>>
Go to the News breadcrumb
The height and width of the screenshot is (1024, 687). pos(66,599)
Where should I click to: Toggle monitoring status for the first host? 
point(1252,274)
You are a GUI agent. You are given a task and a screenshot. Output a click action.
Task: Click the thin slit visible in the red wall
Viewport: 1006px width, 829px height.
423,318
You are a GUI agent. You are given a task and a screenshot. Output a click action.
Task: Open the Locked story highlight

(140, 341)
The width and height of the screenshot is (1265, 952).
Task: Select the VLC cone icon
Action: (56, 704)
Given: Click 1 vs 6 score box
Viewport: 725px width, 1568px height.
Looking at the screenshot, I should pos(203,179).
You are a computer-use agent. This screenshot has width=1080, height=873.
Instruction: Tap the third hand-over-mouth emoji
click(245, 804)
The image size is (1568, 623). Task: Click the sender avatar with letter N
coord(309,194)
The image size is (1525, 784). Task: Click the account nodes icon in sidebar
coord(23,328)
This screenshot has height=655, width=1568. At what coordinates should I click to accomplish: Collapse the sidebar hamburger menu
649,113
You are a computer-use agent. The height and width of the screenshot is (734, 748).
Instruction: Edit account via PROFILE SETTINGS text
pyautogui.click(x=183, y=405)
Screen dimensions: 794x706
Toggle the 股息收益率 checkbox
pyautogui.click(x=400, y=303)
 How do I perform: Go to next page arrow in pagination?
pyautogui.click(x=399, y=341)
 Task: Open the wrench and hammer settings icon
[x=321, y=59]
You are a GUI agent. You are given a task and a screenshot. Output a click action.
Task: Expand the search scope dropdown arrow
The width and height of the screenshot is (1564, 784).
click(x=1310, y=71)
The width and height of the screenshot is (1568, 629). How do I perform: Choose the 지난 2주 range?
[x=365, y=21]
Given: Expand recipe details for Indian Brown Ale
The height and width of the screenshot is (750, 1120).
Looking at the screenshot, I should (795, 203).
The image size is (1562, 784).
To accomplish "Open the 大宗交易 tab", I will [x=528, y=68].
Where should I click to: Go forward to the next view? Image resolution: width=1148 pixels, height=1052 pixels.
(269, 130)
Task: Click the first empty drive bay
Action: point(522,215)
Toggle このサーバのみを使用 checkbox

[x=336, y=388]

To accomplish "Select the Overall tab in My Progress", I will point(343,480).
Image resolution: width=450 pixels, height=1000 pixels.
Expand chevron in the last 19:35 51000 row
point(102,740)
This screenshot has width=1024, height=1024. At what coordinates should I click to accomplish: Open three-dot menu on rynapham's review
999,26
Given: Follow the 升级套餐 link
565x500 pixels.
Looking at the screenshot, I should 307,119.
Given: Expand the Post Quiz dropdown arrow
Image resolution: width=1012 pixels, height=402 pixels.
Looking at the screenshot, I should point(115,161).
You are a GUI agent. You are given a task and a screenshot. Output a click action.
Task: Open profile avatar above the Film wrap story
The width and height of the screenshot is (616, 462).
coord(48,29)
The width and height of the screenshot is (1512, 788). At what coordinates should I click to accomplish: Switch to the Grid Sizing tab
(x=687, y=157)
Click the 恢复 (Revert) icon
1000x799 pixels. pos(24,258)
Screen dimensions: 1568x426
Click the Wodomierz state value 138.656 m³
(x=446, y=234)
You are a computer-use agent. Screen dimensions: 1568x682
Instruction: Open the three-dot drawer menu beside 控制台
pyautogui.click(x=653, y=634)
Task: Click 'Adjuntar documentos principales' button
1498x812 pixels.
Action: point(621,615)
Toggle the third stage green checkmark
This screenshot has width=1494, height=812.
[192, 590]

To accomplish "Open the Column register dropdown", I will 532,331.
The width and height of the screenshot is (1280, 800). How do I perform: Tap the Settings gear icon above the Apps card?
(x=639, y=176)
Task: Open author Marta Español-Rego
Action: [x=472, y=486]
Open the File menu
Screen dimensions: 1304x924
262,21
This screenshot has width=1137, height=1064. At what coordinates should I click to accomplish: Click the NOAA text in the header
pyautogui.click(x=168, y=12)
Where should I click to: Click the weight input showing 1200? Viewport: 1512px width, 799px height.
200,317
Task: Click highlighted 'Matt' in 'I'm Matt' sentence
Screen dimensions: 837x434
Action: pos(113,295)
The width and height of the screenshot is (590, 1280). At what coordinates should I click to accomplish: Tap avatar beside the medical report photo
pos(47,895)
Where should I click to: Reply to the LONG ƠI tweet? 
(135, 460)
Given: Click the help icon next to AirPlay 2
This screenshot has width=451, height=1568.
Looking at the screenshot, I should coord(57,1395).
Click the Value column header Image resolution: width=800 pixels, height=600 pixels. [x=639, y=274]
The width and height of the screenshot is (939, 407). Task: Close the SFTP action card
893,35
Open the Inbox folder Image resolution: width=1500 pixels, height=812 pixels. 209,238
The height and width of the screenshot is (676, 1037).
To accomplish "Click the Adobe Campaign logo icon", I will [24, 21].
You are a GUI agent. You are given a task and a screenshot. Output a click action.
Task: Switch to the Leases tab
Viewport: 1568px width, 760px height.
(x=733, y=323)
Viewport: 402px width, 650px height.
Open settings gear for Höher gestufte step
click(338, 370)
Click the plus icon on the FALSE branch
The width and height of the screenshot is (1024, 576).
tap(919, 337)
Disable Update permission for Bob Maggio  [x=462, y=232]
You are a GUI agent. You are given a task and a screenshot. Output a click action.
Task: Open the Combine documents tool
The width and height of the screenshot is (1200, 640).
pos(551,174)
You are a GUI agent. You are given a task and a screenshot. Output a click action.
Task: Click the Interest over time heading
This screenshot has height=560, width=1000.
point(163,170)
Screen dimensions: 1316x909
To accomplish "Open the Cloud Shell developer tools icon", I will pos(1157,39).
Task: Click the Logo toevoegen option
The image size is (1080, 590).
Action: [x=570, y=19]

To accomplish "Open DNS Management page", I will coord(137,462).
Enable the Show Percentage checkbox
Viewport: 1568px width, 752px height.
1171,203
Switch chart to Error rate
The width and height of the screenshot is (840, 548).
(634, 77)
<<
[Stated goal] Copy all of the data above line for line, with no changes.

[Solution to this problem]
Go to the News breadcrumb
The height and width of the screenshot is (1024, 687). pos(66,599)
Where should I click to: Toggle monitoring status for the first host? 
point(1252,274)
You are a GUI agent. You are given a task and a screenshot. Output a click action.
Task: Click the thin slit visible in the red wall
Viewport: 1006px width, 829px height.
423,318
You are a GUI agent. You are given a task and a screenshot. Output a click action.
Task: Open the Locked story highlight

(140, 341)
The width and height of the screenshot is (1265, 952).
Task: Select the VLC cone icon
Action: (56, 704)
Given: Click 1 vs 6 score box
Viewport: 725px width, 1568px height.
Looking at the screenshot, I should pos(203,179).
You are a computer-use agent. This screenshot has width=1080, height=873.
Instruction: Tap the third hand-over-mouth emoji
click(245, 804)
The image size is (1568, 623). Task: Click the sender avatar with letter N
coord(309,194)
The image size is (1525, 784). Task: Click the account nodes icon in sidebar
coord(23,328)
This screenshot has height=655, width=1568. At what coordinates should I click to accomplish: Collapse the sidebar hamburger menu
649,113
You are a computer-use agent. The height and width of the screenshot is (734, 748).
Instruction: Edit account via PROFILE SETTINGS text
pyautogui.click(x=183, y=405)
Screen dimensions: 794x706
Toggle the 股息收益率 checkbox
pyautogui.click(x=400, y=303)
 How do I perform: Go to next page arrow in pagination?
pyautogui.click(x=399, y=341)
 Task: Open the wrench and hammer settings icon
[x=321, y=59]
You are a GUI agent. You are given a task and a screenshot. Output a click action.
Task: Expand the search scope dropdown arrow
The width and height of the screenshot is (1564, 784).
click(x=1310, y=71)
The width and height of the screenshot is (1568, 629). How do I perform: Choose the 지난 2주 range?
[x=365, y=21]
Given: Expand recipe details for Indian Brown Ale
The height and width of the screenshot is (750, 1120).
Looking at the screenshot, I should (795, 203).
The image size is (1562, 784).
To accomplish "Open the 大宗交易 tab", I will [x=528, y=68].
Where should I click to: Go forward to the next view? Image resolution: width=1148 pixels, height=1052 pixels.
(269, 130)
Task: Click the first empty drive bay
Action: point(522,215)
Toggle このサーバのみを使用 checkbox

[x=336, y=388]

To accomplish "Select the Overall tab in My Progress", I will point(343,480).
Image resolution: width=450 pixels, height=1000 pixels.
Expand chevron in the last 19:35 51000 row
point(102,740)
This screenshot has width=1024, height=1024. At what coordinates should I click to accomplish: Open three-dot menu on rynapham's review
999,26
Given: Follow the 升级套餐 link
565x500 pixels.
Looking at the screenshot, I should 307,119.
Given: Expand the Post Quiz dropdown arrow
Image resolution: width=1012 pixels, height=402 pixels.
Looking at the screenshot, I should point(115,161).
You are a GUI agent. You are given a task and a screenshot. Output a click action.
Task: Open profile avatar above the Film wrap story
The width and height of the screenshot is (616, 462).
coord(48,29)
The width and height of the screenshot is (1512, 788). At what coordinates should I click to accomplish: Switch to the Grid Sizing tab
(x=687, y=157)
Click the 恢复 (Revert) icon
1000x799 pixels. pos(24,258)
Screen dimensions: 1568x426
Click the Wodomierz state value 138.656 m³
(x=446, y=234)
You are a computer-use agent. Screen dimensions: 1568x682
Instruction: Open the three-dot drawer menu beside 控制台
pyautogui.click(x=653, y=634)
Task: Click 'Adjuntar documentos principales' button
1498x812 pixels.
Action: point(621,615)
Toggle the third stage green checkmark
This screenshot has width=1494, height=812.
[192, 590]

To accomplish "Open the Column register dropdown", I will 532,331.
The width and height of the screenshot is (1280, 800). How do I perform: Tap the Settings gear icon above the Apps card?
(x=639, y=176)
Task: Open author Marta Español-Rego
Action: [x=472, y=486]
Open the File menu
Screen dimensions: 1304x924
262,21
This screenshot has width=1137, height=1064. At what coordinates should I click to accomplish: Click the NOAA text in the header
pyautogui.click(x=168, y=12)
Where should I click to: Click the weight input showing 1200? Viewport: 1512px width, 799px height.
200,317
Task: Click highlighted 'Matt' in 'I'm Matt' sentence
Screen dimensions: 837x434
Action: pos(113,295)
The width and height of the screenshot is (590, 1280). At what coordinates should I click to accomplish: Tap avatar beside the medical report photo
pos(47,895)
Where should I click to: Reply to the LONG ƠI tweet? 
(135, 460)
Given: Click the help icon next to AirPlay 2
This screenshot has width=451, height=1568.
Looking at the screenshot, I should coord(57,1395).
Click the Value column header Image resolution: width=800 pixels, height=600 pixels. [x=639, y=274]
The width and height of the screenshot is (939, 407). Task: Close the SFTP action card
893,35
Open the Inbox folder Image resolution: width=1500 pixels, height=812 pixels. 209,238
The height and width of the screenshot is (676, 1037).
To accomplish "Click the Adobe Campaign logo icon", I will [24, 21].
You are a GUI agent. You are given a task and a screenshot. Output a click action.
Task: Switch to the Leases tab
Viewport: 1568px width, 760px height.
(x=733, y=323)
Viewport: 402px width, 650px height.
Open settings gear for Höher gestufte step
click(338, 370)
Click the plus icon on the FALSE branch
The width and height of the screenshot is (1024, 576).
tap(919, 337)
Disable Update permission for Bob Maggio  [x=462, y=232]
You are a GUI agent. You are given a task and a screenshot. Output a click action.
Task: Open the Combine documents tool
The width and height of the screenshot is (1200, 640).
pos(551,174)
You are a GUI agent. You are given a task and a screenshot. Output a click action.
Task: Click the Interest over time heading
This screenshot has height=560, width=1000.
point(163,170)
Screen dimensions: 1316x909
To accomplish "Open the Cloud Shell developer tools icon", I will pos(1157,39).
Task: Click the Logo toevoegen option
The image size is (1080, 590).
Action: [x=570, y=19]

To accomplish "Open DNS Management page", I will coord(137,462).
Enable the Show Percentage checkbox
Viewport: 1568px width, 752px height.
1171,203
Switch chart to Error rate
The width and height of the screenshot is (840, 548).
(634, 77)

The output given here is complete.